1等米比率、過去最低 23年産 猛暑、米粒に高温障害 1等米比率の推移
この記事を書いた人 Avatar photo 琉球新報朝刊

 農林水産省が31日発表した2023年産のコメの1等米比率は、東京都を除く全国のデータが出そろい、9月30日時点の全国平均が59・6%となった。同じ条件で調査を開始した04年以降の最終値と比べ過去最低となった。猛暑の影響でコメに高温障害が発生したことが主な原因。買い取り価格が高くなる1等米が減れば、農家の収入に打撃となる懸念がある。
 過去の最終値は、22年産(速報値)が78・5%、21年産(翌年10月末時点)が83・1%だった。いずれも9月末時点の調査から大きな変動はなく、23年産の最終値も過去最低となる公算が大きい。
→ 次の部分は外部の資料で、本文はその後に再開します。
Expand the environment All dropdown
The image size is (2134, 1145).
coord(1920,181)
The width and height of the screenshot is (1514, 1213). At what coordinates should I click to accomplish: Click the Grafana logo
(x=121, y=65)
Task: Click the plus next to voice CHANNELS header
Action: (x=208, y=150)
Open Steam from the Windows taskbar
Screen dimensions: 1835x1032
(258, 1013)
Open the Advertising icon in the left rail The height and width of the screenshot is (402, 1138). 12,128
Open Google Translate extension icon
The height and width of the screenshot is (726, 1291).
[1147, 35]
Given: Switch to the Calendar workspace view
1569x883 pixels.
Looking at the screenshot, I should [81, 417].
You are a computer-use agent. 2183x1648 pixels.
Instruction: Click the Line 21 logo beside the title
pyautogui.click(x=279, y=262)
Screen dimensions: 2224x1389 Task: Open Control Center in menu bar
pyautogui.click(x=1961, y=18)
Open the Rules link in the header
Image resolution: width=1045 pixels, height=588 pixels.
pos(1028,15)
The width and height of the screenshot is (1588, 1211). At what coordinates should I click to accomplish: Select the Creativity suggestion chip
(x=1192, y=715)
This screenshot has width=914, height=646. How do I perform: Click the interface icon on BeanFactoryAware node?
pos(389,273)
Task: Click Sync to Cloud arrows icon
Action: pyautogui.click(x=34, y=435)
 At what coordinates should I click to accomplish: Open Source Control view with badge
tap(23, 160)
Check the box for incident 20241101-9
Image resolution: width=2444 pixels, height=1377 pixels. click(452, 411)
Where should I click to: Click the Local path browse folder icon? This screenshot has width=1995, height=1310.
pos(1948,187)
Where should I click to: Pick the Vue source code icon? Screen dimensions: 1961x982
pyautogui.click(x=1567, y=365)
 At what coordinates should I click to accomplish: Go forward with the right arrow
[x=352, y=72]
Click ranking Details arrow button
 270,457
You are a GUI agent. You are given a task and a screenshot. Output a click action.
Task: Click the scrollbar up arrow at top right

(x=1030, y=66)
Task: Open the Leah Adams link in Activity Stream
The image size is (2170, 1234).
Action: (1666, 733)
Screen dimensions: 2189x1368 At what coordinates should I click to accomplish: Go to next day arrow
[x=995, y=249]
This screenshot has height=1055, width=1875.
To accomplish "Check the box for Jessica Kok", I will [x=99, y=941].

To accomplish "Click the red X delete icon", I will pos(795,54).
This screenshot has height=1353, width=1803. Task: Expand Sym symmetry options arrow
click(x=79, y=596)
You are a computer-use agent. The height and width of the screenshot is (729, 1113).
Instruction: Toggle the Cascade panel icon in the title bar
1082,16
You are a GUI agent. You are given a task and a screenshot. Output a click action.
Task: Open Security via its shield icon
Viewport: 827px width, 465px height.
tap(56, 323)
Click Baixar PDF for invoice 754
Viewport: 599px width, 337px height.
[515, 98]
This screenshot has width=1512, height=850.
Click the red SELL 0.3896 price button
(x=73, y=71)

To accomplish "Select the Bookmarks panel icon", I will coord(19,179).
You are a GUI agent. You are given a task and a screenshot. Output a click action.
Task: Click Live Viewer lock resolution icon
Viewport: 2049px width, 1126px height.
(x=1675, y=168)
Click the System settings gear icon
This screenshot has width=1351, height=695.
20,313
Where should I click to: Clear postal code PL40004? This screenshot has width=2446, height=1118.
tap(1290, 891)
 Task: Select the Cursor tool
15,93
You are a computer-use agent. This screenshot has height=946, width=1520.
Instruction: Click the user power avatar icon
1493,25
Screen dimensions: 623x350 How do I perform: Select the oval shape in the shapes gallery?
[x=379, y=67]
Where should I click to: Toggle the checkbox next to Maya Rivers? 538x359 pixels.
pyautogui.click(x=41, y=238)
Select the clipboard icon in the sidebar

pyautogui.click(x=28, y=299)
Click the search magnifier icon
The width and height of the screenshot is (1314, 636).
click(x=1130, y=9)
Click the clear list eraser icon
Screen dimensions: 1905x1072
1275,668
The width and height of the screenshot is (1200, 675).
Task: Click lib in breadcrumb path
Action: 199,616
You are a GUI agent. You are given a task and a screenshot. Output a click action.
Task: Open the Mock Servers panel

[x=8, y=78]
これまでの最低は、やはり高温の影響があった10年産の62・0%。
 高温のほか水不足の影響を受けたコメどころの新潟県では、1等米比率が13・5%となり、前年同期比60・9ポイント減と大幅に落ち込んだ。
 今回の調査で2等以下とされた理由は、粒が白く濁るなど見た目に関わる「形質」が65・5%を占め、前年同期より12・4ポイント高かった。
 一方、新潟の「新之助」といった高温に比較的強いとされる品種では1等米比率は高かった。
 宮下一郎農相は31日の閣議後の記者会見で、高温障害が今後も発生するとの認識を示し「耐性品種への転換や、対策技術の導入を進める必要がある」と強調した。
 農水省として関連の補正予算を確保する考えを示した。